By Timothy Gardner
UNITED NATIONS (Reuters) - The top U.S. climate envoy on Thursday urged other countries to set carbon emission targets to fight global warming by the end of this month as a crucial step toward a global legally binding agreement.
Todd Stern said the Copenhagen accord hammered out last month provided the best path toward a concrete, binding climate agreement, but first countries needed to pledge targets and put them in the document.
"We have an accord that is lumbering down the runway and we need for it to have enough speed to take off," Stern told a conference on climate risks and opportunities at the United Nations. "The best way to make progress toward a legal agreement is to get the Copenhagen accord implemented."

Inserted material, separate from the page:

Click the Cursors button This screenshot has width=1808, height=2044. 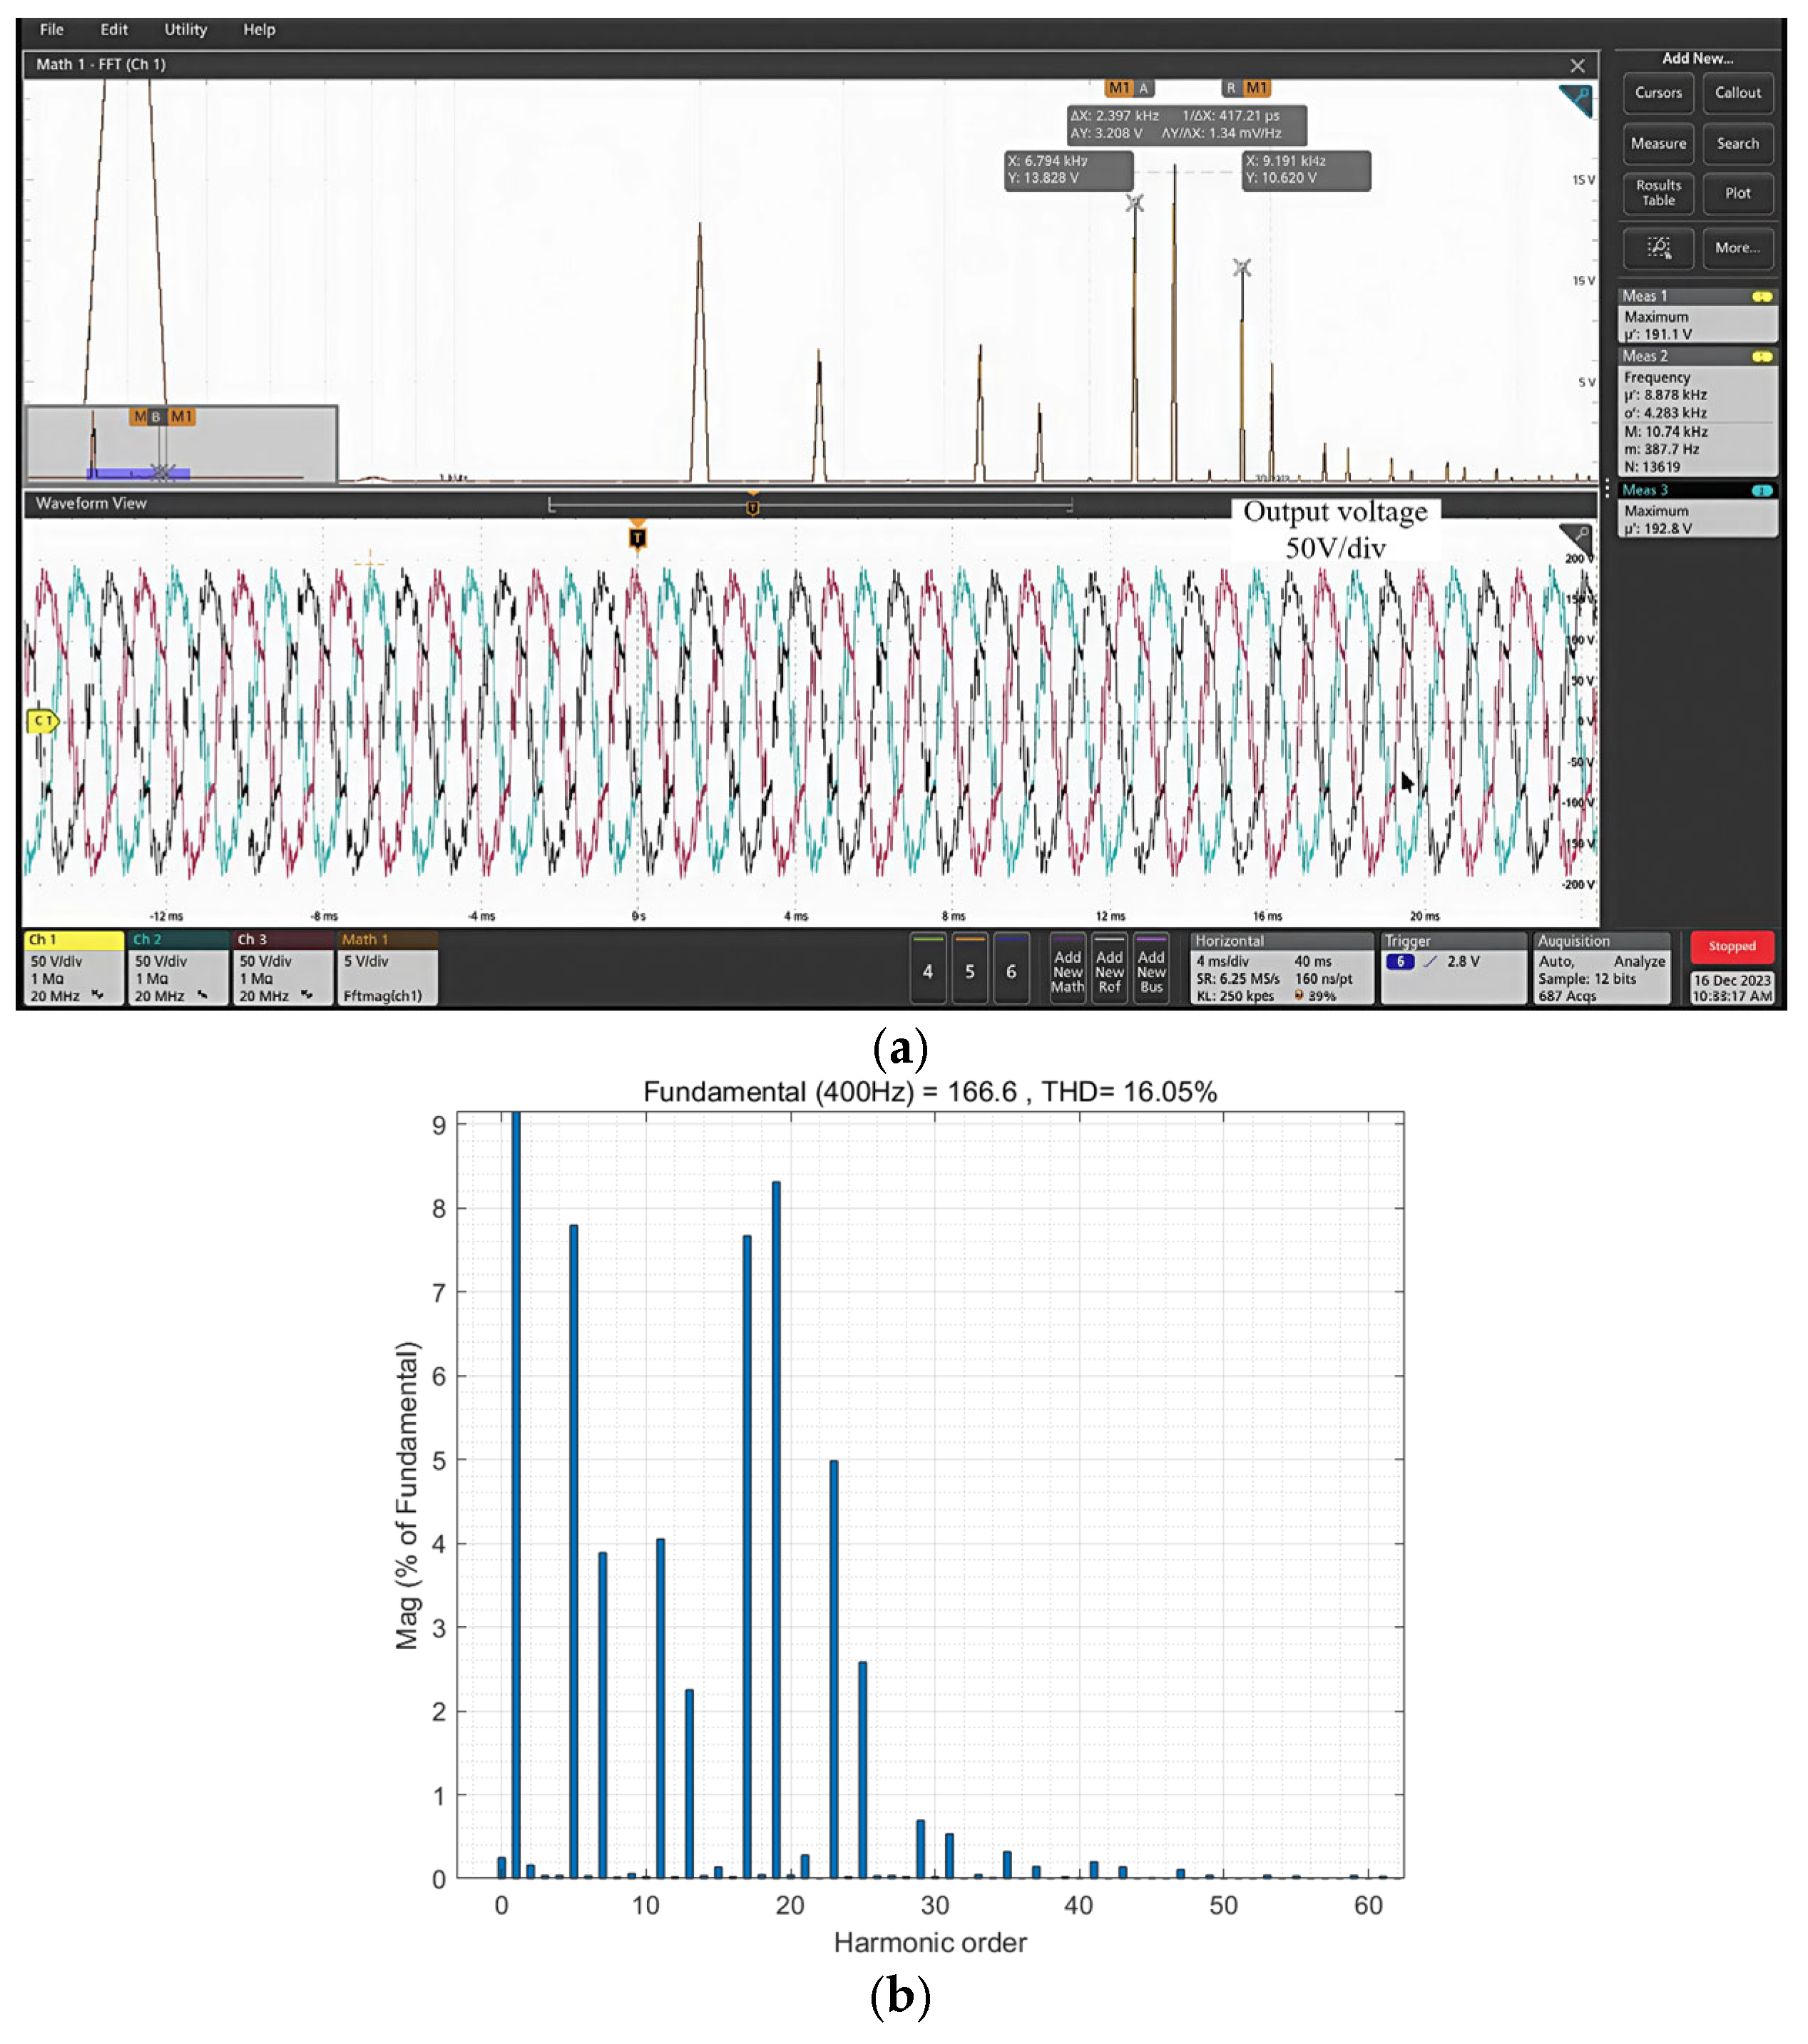coord(1658,93)
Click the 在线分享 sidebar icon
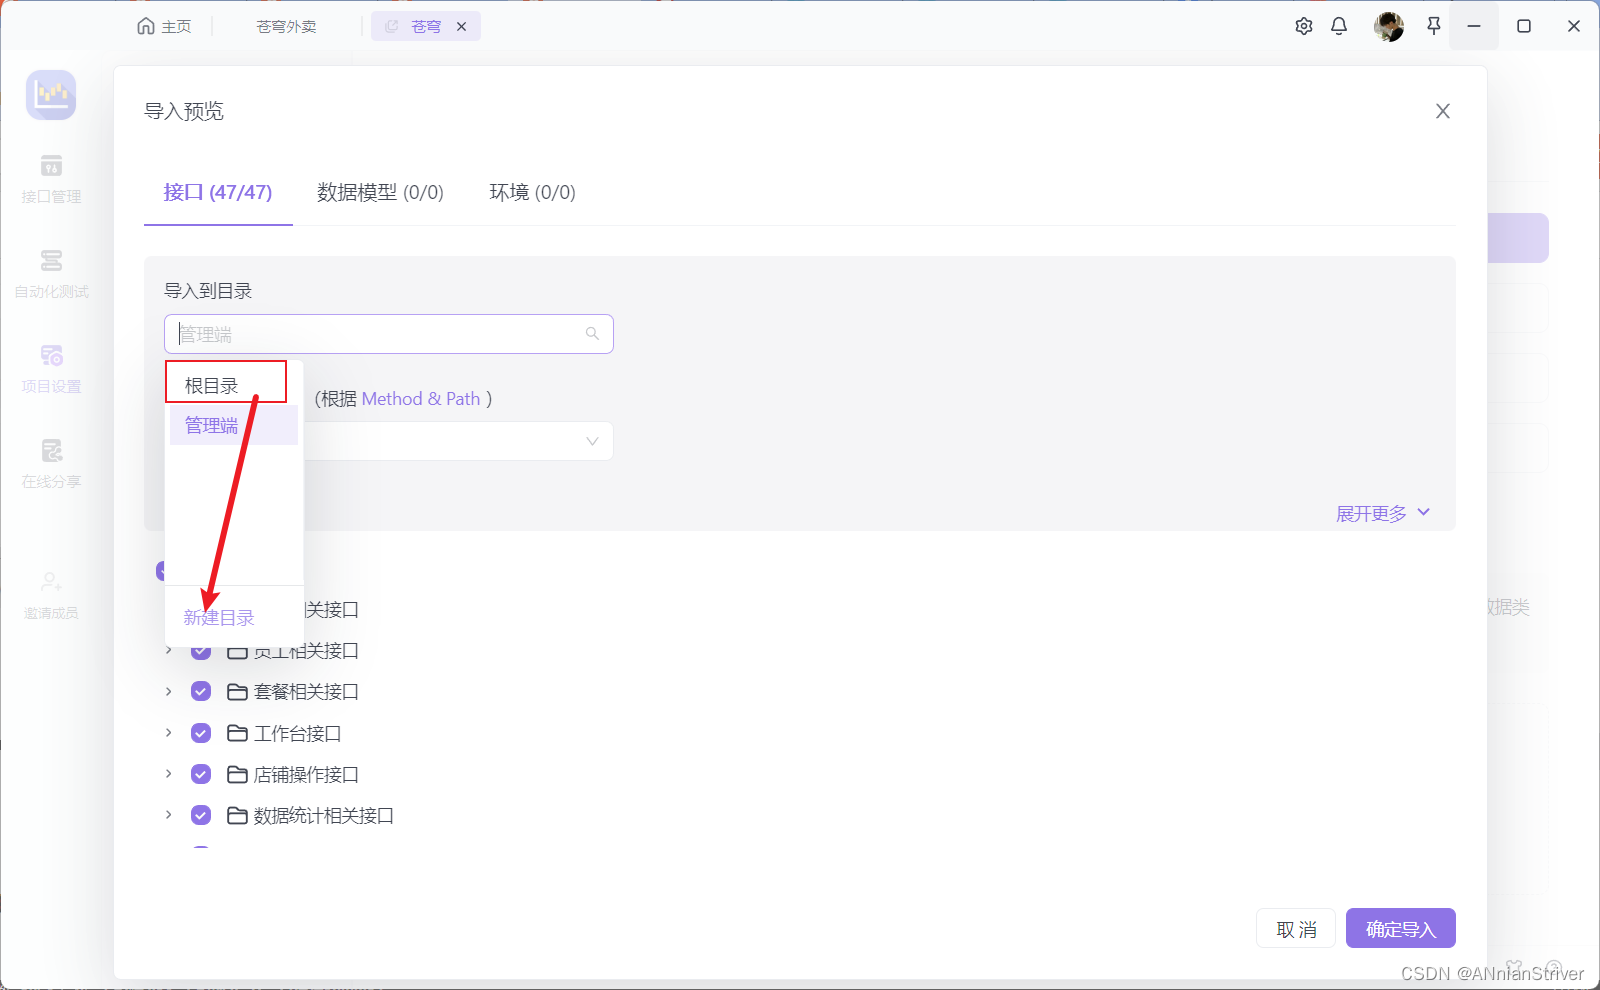Screen dimensions: 1600x990 [50, 462]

The United States, China, India and more than 20 other countries struck the accord at the end of last month's climate talks in Copenhagen. It was not formally adopted, but merely noted, by all 190 participating nations, as several objected.
It set a goal of holding the rise in global temperatures below 2 degrees Celsius and included financing and technology agreements but left details to be worked out this year.
The document set a January 31 deadline for rich countries to submit emissions targets for 2020 and for developing countries to present voluntary actions on cutting emissions.
U.S. environmental groups said they thought the Obama administration would meet the deadline, but the targets likely would be provisional since Congress has not yet passed legislation mandating the pollution controls.
An administration official, speaking on condition he was not named, said the White House's late November announcement of carbon reductions in the range of 17 percent by 2020, from 2005 levels, was "still operative." Compared to the 1990 base year used by the European Union and many other countries, that corresponds to a 3 to 4 percent cut in 2020.
"We now need countries to step forward and say they want to be part of it," Stern said of the accord.
COUNTRY COUNT
A senior Western diplomat said on condition of anonymity that in addition to the nearly 30 countries that had officially signed up to accord, another 20 to 30 are stating their willingness to associate themselves with it and 30 to 40 more are privately pledging that they will.
Key powers wanted at least 100 countries to add their targets and actions to the document to demonstrate the momentum needed for securing a legally binding agreement, the diplomat said.
Announcements should come soon. Four of the world's largest emitters will meet in New Delhi late this month to discuss actions on climate.
The European Union, which agreed in 2008 to cut its carbon emissions 20 percent by 2020 from 1990 levels, has offered to raise its target to 30 percent if other major economies agreed to equivalent measures.
But some EU members are already chafing at the 20 percent cut, so a steeper target may be unlikely. A decision may come this weekend.
Stern said President Barack Obama was focused on getting a climate bill passed this year. "There will be a significant effort on the part of all in the administration to press forward on a strong broad energy and climate bill," he said.